A polysilicon producer backed by well-known solar energy industry player is in danger of going out of business, a sign that surviving the economic downturn could be tougher than anticipated.

Silicium de Provence (SilPro) in France has filed for court protection while it reorganizes it business and work out a plan with its creditors, a process similar to the Chapter 11 proceedings in the United States. Three-year old SilPro set out to build a factory for making polysilicon, the main raw ingredient for making solar cells, but couldn't raise enough money to continue as a result of the global credit crunch, said Solon, a Berlin-based solar panel maker and power plant developer.

Solon, an investor in SilPro, could end up taking a €40 million ($53.1) charge as a result of SilPro's restructuring effort, Solon said Tuesday. The news pushed Solon's stock down more than 9 percent on Wednesday.

SilPro's story isn't likely to be unique by the end of this economic downturn, whenever that might be. The company has faced two whammies: the increase of the global polysilicon supply at a time when solar energy components makers are laying off staff and cutting production. The industry could very well see more bankruptcy filings in the next 12 months.

Analysts had warned about the likely glut of polysilicon starting this year, and that it would lead to a lowering of prices for solar panels and a tougher fight for market share among the growing number of companies making various materials and components for making the panels (see Polysilicon Prices Head for a Steep Fall).

Many of the new and existing polysilicon producers started planning and building new factories long before the global financial market tumbled last fall. That seemed to be a good way to go when there wasn't enough silicon being produced to meet demand.

The credit crunch has only intensified the competition. Banks aren't as willing to loan money and customers are cutting their orders or defaulting on payments.

Just last week, Renewable Energy Corp. (NEC) in Norway said it would cut its solar cell and panel production in the second quarter by nearly 50 percent.

OptiSolar, a startup solar panel maker and power plant developer in California, sold off its pipeline of unfinished projects recently and is now selling its remaining business assets (see OptiSolar Shuts Production, Lays Off 200). BP Solar is shuttering some of its manufacturing operations and looking at outsourcing panel production (see BP Solar is Laying Off 620, Outsourcing Panel Manufacturing).

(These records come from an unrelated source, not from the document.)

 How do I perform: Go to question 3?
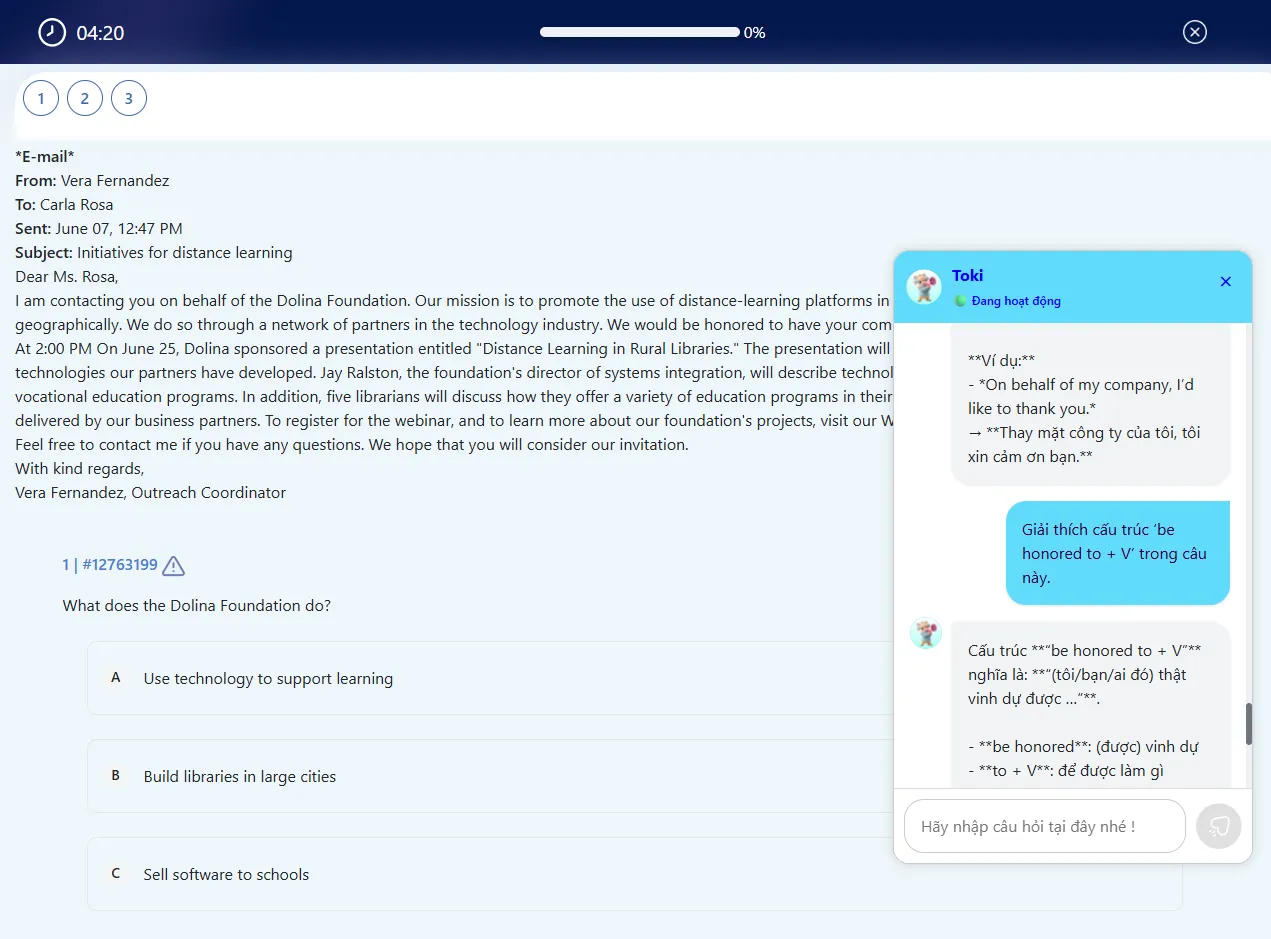tap(129, 98)
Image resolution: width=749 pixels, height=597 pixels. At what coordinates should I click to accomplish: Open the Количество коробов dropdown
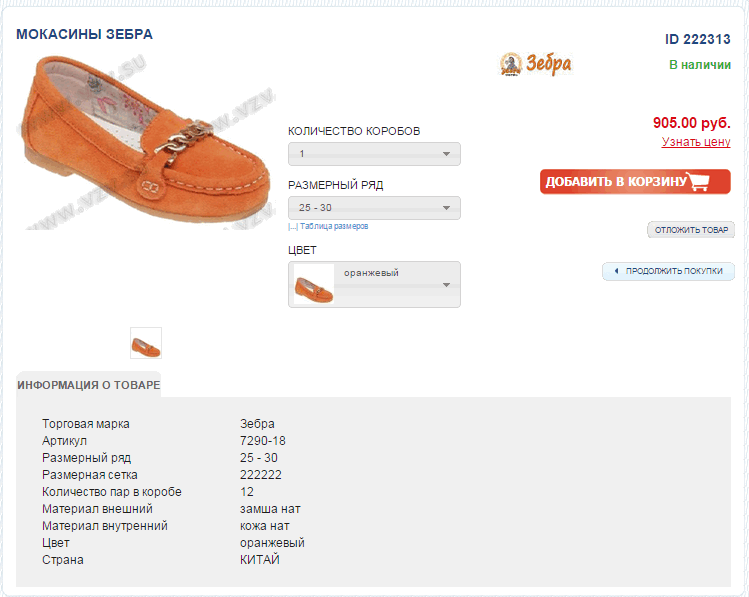pyautogui.click(x=374, y=154)
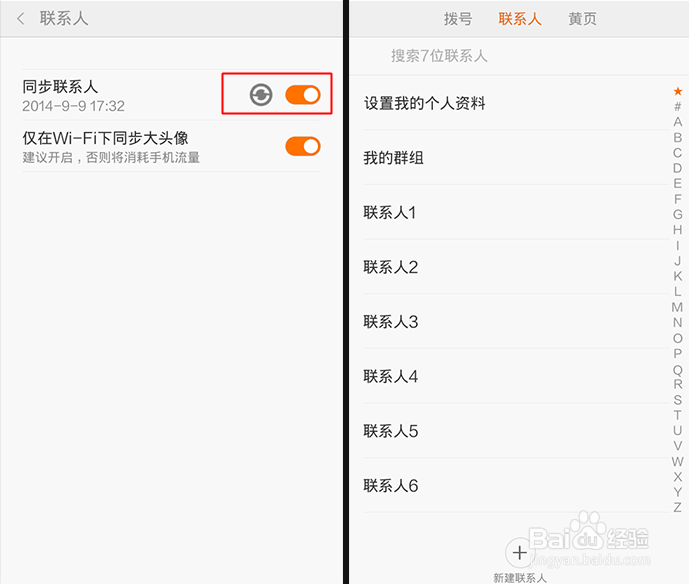Jump to letter M in alphabet index
Viewport: 689px width, 584px height.
pos(678,307)
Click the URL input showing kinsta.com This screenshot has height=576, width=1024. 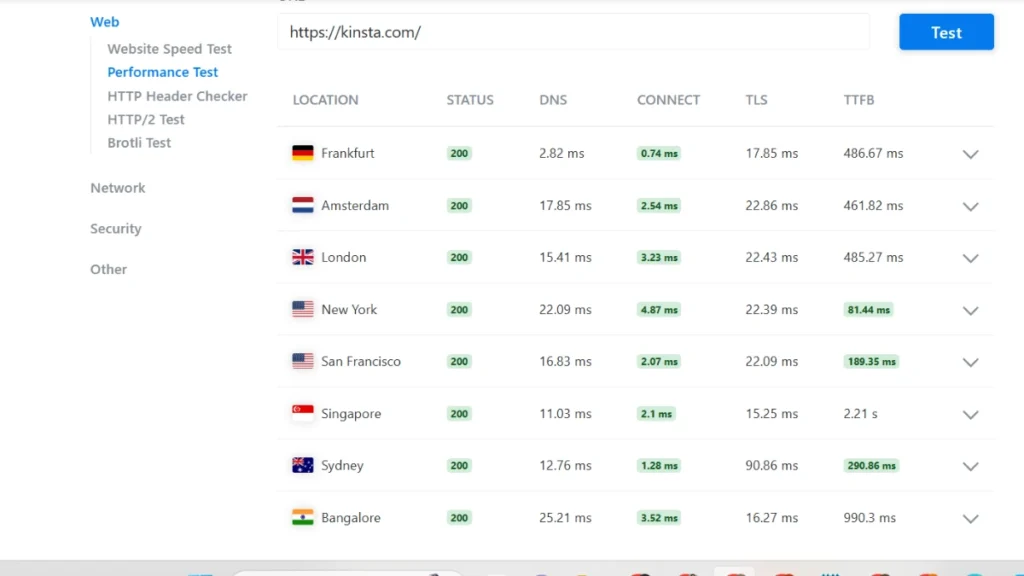tap(573, 32)

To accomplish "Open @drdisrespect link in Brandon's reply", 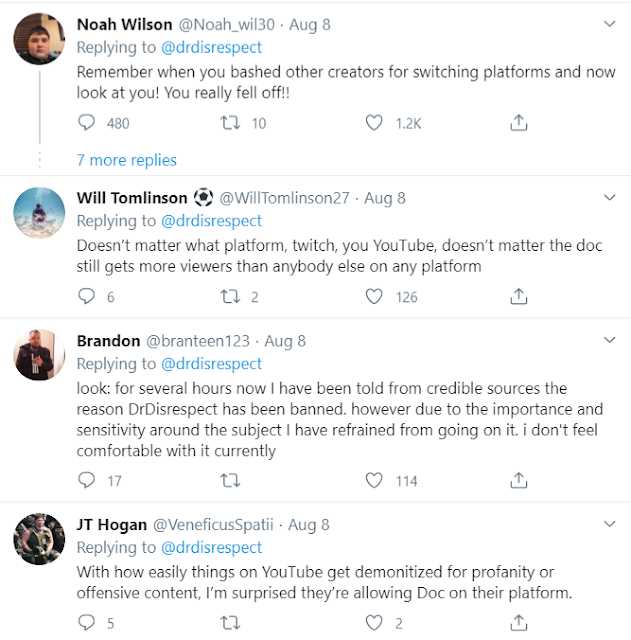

Other companies, including Chinese companies ReneSola and Trina Solar, have taken multimillion dollar inventory write downs since last fall (see LDK Solar Faces Tough Road Ahead, Says Analyst). 

SilPro, founded in 2006, has well-known backers. Sol Holding has a 70 percent stake in SilPro (Sol Holding is a joint venture between Solon and Econcern). Photon Power Industries owns 30 percent of SilPro. EDF Energies Nouvelles has a 12.8 percent stake in Photon Power.

Yet SilPro hasn't been able to raise the money needed to complete building its factory, which was supposed to start production in 2011. With the economy in bad shape, building a polysilicon factory might not be as lucrative or provide the pricing advantage that some investors who also are solar panel makers thought they would get.

The court filing gives SilPro two months to reorganize its business and settle with its creditors.